The Canary Islands is a destination of sun and beach, but also of nature and adventure. However, what many people don’t know is that the archipelago is way more than this.
There is a kind tourism that attracts thousands of visitors every year that come to see the Canarian sky, as there is a strong commitment to the study of the cosmos in the Canaries, thanks to the Canary Islands observatories.
The fact that the Canary Islands is one of the main centres of astronomical tourism and one of the most important places in the world when it comes to studying the skies is no coincidence.
This archipelago has the clearest and cleanest skies in the world with very low light pollution. For this reason, astronomical observation on the islands is protected by the Law 31/1998, known as the ‘Law of the Sky’.
So that you can find out more about everything related to observatories in the Canary Islands, in this article we will tell you which ones are the most important, what they do, both scientifically and how important it is for the Canary Islands to study the skies.
The Canary Islands have one of the most important institutions in the field of astronomy, the Instituto de Astrofísica de Canarias (Canary Islands Astrophysics Institute), which comprises several observatories that include more than 60 institutions from 20 countries.
Of all the facilities that the institute has, the most important of all is undoubtedly the Teide Observatory, which we will now go on to discuss in more detail.
Astrophysics begins with what will eventually be the most important astronomical observatory in the Canary Islands, the Teide Observatory on the island of Tenerife at an altitude of more than 2,390 metres, in the Izaña massif above the well-known ‘sea of clouds’.
Founded in 1959, its first professional telescope was installed in 1964. It has the best solar and robotic telescopes in Europe, such as those of the GLORIA project that allows remote control of telescopes on four continents through the Internet.

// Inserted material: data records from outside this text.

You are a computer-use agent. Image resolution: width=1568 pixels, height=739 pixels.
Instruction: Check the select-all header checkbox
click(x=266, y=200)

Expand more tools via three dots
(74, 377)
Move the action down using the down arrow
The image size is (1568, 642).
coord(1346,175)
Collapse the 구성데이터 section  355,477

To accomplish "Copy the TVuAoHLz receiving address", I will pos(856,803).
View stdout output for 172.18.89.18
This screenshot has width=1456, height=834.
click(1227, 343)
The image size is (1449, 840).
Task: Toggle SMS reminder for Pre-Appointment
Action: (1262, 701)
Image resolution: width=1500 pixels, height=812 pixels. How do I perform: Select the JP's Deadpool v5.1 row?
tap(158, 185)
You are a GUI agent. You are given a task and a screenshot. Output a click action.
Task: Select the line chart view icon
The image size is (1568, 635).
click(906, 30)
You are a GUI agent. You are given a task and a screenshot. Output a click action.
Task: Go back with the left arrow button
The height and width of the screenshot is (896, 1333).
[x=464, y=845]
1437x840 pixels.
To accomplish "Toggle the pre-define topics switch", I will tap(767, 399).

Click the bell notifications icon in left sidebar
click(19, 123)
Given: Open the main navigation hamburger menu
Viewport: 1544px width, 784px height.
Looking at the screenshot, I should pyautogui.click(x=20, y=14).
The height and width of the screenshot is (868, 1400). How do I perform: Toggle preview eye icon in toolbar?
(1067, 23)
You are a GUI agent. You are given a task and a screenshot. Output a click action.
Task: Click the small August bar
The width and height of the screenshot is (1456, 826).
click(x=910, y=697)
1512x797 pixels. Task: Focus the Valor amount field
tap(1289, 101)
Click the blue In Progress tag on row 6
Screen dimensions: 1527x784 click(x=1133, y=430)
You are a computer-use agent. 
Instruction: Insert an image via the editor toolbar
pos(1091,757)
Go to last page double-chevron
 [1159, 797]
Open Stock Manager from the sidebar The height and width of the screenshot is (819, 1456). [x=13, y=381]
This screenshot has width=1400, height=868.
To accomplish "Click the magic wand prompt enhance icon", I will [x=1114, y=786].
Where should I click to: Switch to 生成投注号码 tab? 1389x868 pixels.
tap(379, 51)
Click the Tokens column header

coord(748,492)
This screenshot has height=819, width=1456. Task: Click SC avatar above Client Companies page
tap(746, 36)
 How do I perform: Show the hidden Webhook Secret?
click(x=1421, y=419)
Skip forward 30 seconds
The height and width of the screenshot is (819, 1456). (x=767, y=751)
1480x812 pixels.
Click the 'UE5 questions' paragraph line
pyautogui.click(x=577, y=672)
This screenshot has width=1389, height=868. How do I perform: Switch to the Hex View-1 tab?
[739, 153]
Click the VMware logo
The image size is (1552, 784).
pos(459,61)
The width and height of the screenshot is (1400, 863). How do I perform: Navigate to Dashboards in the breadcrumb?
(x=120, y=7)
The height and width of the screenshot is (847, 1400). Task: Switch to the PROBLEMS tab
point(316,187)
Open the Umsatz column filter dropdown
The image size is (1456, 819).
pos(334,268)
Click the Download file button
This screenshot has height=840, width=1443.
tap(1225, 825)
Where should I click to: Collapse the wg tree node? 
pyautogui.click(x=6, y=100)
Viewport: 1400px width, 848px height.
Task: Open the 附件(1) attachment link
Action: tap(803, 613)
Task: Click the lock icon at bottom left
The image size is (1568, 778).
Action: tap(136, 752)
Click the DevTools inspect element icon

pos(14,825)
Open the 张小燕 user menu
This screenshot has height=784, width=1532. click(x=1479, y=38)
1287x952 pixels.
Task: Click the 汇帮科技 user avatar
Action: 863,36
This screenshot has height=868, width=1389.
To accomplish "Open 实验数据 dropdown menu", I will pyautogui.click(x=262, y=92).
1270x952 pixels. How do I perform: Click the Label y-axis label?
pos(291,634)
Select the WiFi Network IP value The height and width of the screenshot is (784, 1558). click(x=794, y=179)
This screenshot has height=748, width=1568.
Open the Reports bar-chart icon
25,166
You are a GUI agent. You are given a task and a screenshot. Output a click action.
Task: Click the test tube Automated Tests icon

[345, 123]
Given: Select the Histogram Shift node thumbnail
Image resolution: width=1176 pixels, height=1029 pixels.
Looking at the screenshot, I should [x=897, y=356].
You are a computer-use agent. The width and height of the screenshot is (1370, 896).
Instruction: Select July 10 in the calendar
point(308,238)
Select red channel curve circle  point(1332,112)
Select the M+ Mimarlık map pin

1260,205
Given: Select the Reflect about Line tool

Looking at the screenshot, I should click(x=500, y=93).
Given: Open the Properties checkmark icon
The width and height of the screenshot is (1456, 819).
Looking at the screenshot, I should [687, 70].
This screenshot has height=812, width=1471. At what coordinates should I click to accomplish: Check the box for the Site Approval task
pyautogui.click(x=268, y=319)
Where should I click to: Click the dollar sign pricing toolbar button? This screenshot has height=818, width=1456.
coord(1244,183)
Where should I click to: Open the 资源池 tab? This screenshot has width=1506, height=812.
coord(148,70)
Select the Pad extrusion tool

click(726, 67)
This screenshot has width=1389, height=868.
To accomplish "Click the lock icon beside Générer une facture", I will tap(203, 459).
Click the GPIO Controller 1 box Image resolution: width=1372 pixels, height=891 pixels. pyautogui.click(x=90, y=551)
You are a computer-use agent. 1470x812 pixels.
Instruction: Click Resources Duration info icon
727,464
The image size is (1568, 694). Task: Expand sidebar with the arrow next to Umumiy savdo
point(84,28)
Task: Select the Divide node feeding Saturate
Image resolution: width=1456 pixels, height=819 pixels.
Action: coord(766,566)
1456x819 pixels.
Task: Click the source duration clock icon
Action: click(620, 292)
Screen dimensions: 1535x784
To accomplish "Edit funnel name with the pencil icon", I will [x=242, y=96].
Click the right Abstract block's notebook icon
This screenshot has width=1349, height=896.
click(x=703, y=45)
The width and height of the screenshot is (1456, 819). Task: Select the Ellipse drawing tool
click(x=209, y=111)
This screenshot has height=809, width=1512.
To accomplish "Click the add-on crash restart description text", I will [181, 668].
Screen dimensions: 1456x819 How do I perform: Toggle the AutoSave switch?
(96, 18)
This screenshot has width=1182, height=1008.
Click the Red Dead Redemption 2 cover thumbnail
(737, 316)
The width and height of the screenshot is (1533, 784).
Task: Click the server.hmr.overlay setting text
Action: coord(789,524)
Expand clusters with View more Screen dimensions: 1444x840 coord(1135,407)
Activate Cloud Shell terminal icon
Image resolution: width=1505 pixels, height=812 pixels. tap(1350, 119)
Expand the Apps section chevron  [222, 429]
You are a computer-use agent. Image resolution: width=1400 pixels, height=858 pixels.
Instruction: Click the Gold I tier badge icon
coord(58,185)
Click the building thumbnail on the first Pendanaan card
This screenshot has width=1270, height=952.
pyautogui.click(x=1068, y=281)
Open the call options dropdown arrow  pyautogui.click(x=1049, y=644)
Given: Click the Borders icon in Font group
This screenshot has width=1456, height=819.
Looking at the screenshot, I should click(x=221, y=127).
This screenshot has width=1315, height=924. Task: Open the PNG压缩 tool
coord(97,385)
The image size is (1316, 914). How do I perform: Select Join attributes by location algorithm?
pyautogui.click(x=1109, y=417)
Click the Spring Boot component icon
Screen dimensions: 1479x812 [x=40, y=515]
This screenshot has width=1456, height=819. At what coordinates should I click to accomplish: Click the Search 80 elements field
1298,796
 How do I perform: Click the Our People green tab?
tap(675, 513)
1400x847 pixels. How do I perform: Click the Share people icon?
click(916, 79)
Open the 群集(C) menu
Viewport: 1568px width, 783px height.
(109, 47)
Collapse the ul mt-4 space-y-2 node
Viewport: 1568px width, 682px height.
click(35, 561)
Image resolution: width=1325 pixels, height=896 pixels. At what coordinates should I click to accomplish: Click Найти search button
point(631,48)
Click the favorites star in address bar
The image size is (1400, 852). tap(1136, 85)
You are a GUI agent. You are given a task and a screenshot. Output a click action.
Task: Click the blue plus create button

It is one of the observatories in the Canary Islands that stores images from the IAC-800 telescope, which can be seen by all astronomy lovers. It also has very advanced technology with high data transmission capacity (rediRIS-NOVA) that allows the transfer of those data generated to first level processing and storage centers.
The Canarian archipelago has unique environmental features for the installation of an astronomical observatory in the Canary Islands. For this reason, it has earned the label of unique astronomical destination.
It has a very particular relief, the result of thousands of years of erosion, giving rise to the differentiation of a multitude of microclimates and surprisingly contrasting landscapes and vegetation.
Nevertheless, the astronomical observatories of the Canary Islands offer the possibility of taking impressive pictures of the stars and the timelapse at night, being one of the great attractions of the Canary Islands’ summits.
Next, we are going to talk about the most important observatories in the Canary Islands apart from the Teide Observatory.
The complex that groups the Roque de los Muchachos Observatory is the second most important within the Instituto de Astrofísica de Canarias.
Located on the island of La Palma, it offers clean and protected skies, more than enough conditions for star observation.
It has one of the most complete telescopes in the world, the large GRANTECAN telescope, with which you can get clear views of the Canarian skies.
It is perhaps one of the observatories in the Canary Islands that people know least about. Built in the 1960s to support NASA’s Mercury program.
It is located on the island of Gran Canaria, in the town of Maspalomas, equipped with large antennas dedicated to the monitoring and control of satellites, also receives and processes images from a large number of space vehicles from NASA, ESA and the Japanese JAXA.
This is one of the Canary Islands’ astronomical observatories that is most focused on tourism and the dissemination of astronomy in the Canaries.
Located in the Gran Canarian municipality of Agüimes, at about 850 metres above sea level, it has become a reference point for stargazing in Gran Canaria in recent years.
It has a very advanced telescope, the LX600 ACF model with a 14-inch mirror that allows to observe the Canarian skies with great clarity. It also has small telescopes for visitors, interpretation and exhibition rooms.
The Canary Islands and the stars go hand in hand, as you have seen throughout the article. The islands are located in an incomparable setting, with a great geographical location and skies free of light pollution that are ideal for stargazing. These observatories, in addition to being world-class scientific and dissemination centres, are a major tourist attraction, considerably increasing the islands’ tourist offer.
Therefore, the Canary Islands are synonymous with stars, clean skies and the study of what goes on above our heads and which, many times, goes unnoticed by us. Thus, we must give the importance that the astronomical observatories of the Canary Islands deserve for the work they carry out.